▶ WORK TO COMPLETE
The full set of lines below has to be duplicated exactly, with no picture kept.
TASK DATA Start Marker
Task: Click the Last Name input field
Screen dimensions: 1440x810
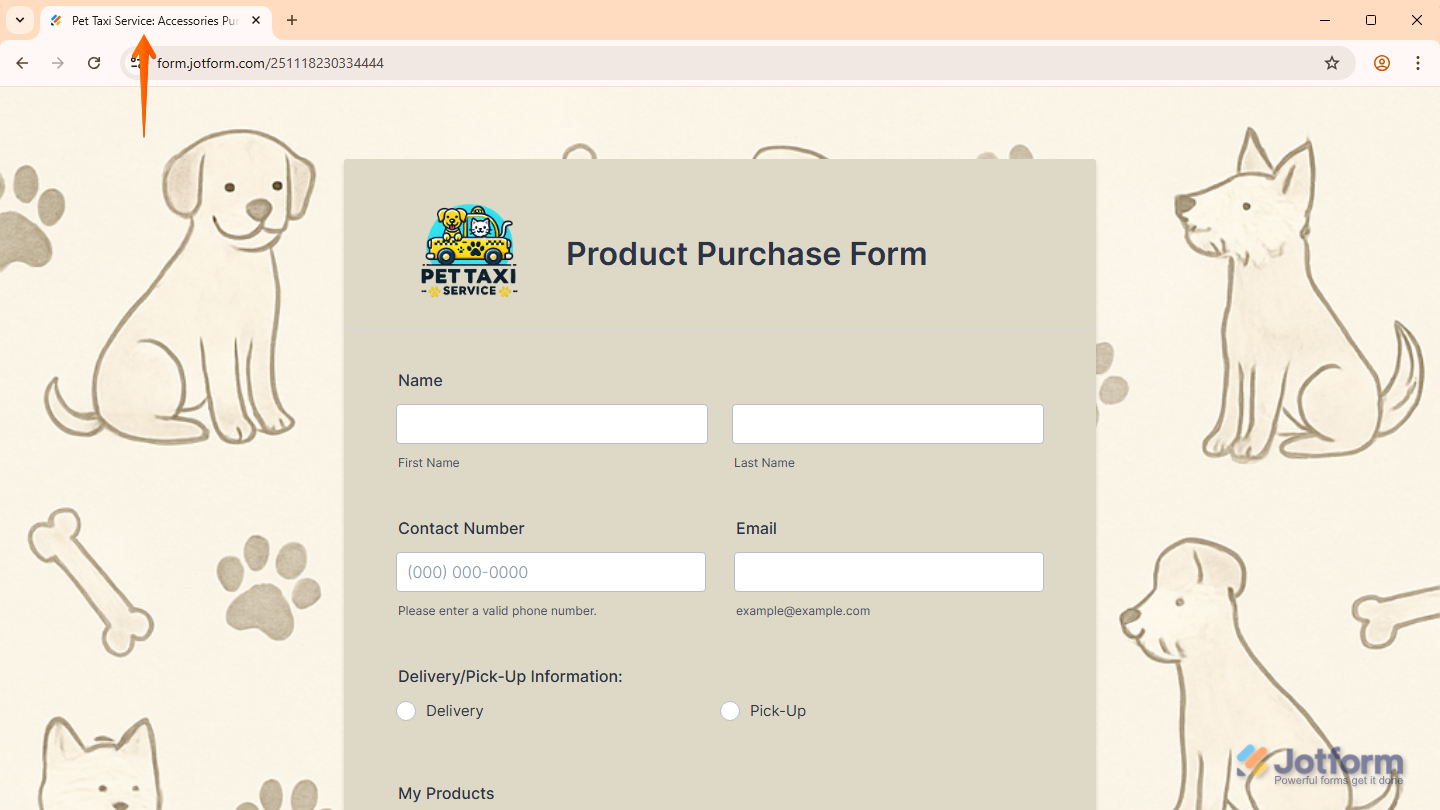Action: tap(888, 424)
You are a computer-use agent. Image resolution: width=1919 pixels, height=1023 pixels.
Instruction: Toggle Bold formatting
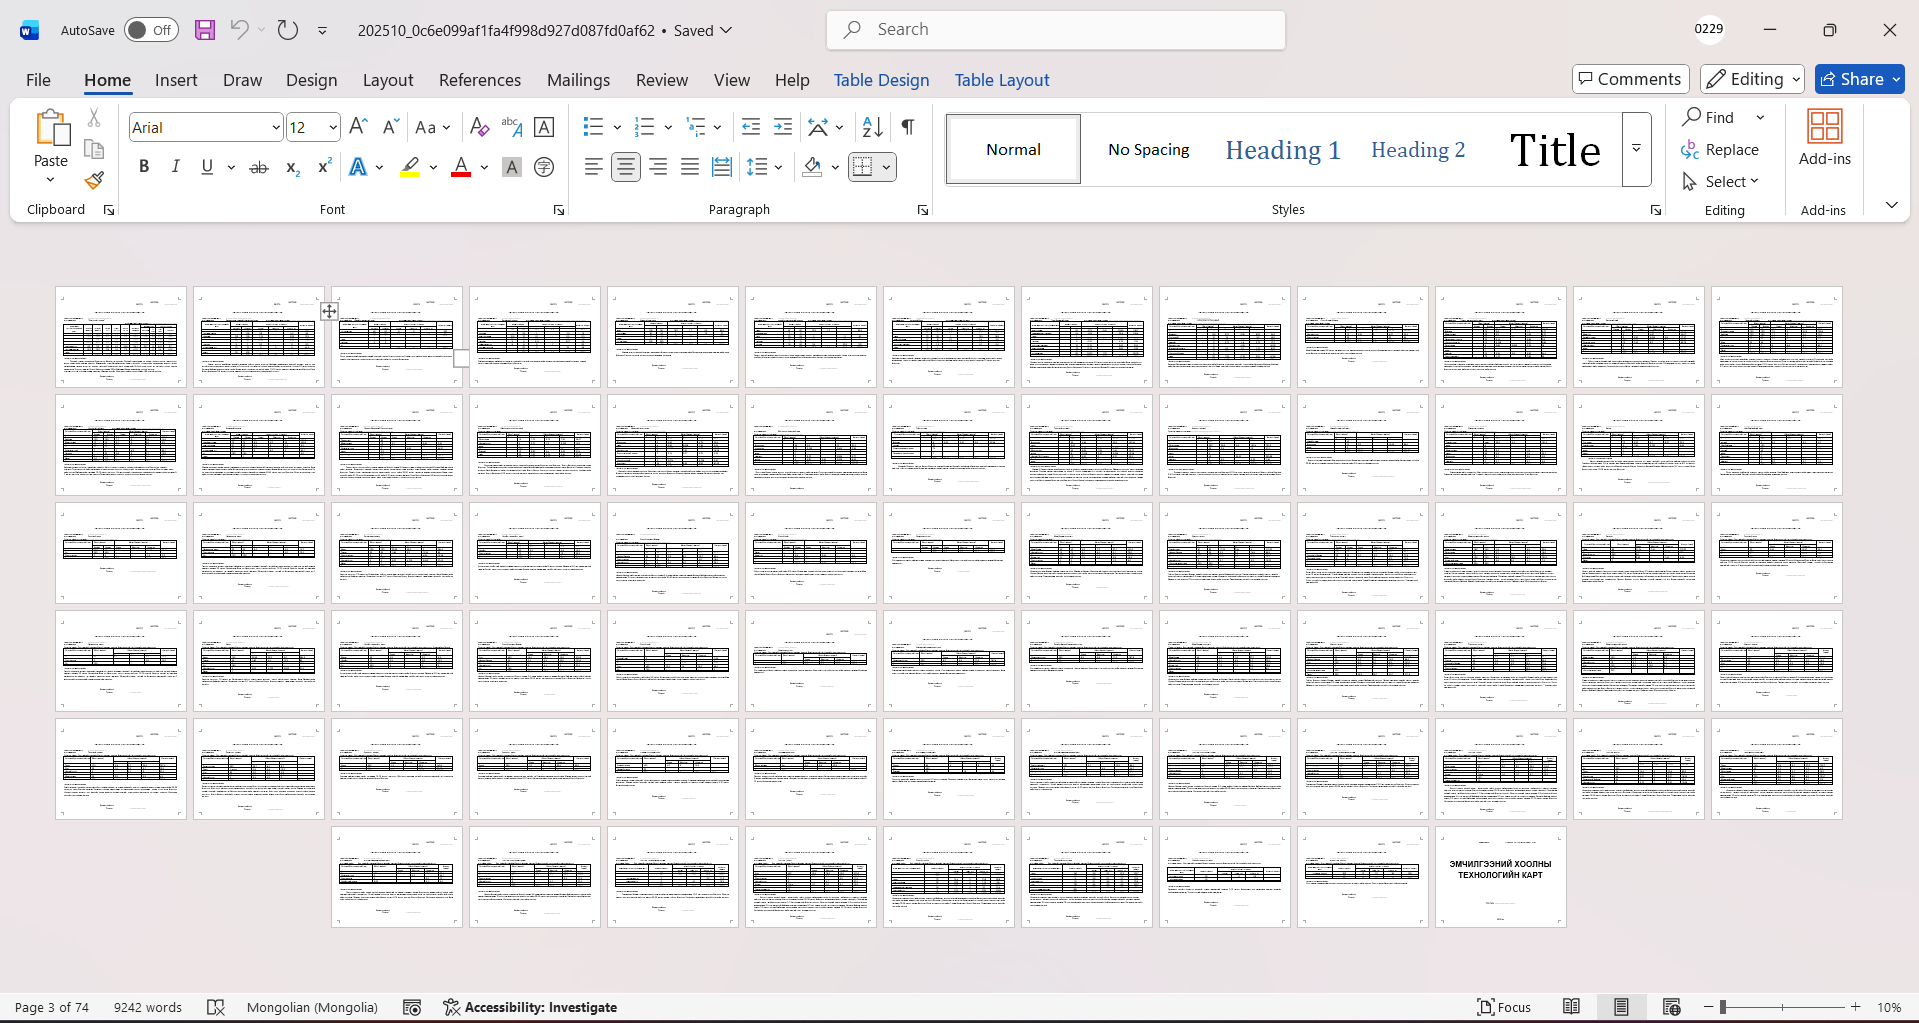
TASK DATA End Marker
▶ ANSWER
Task: Click the Last Name input field
Screen dimensions: 1440x810
Action: tap(888, 424)
You are a computer-use agent. Image resolution: width=1919 pixels, height=1023 pixels.
Instruction: Toggle Bold formatting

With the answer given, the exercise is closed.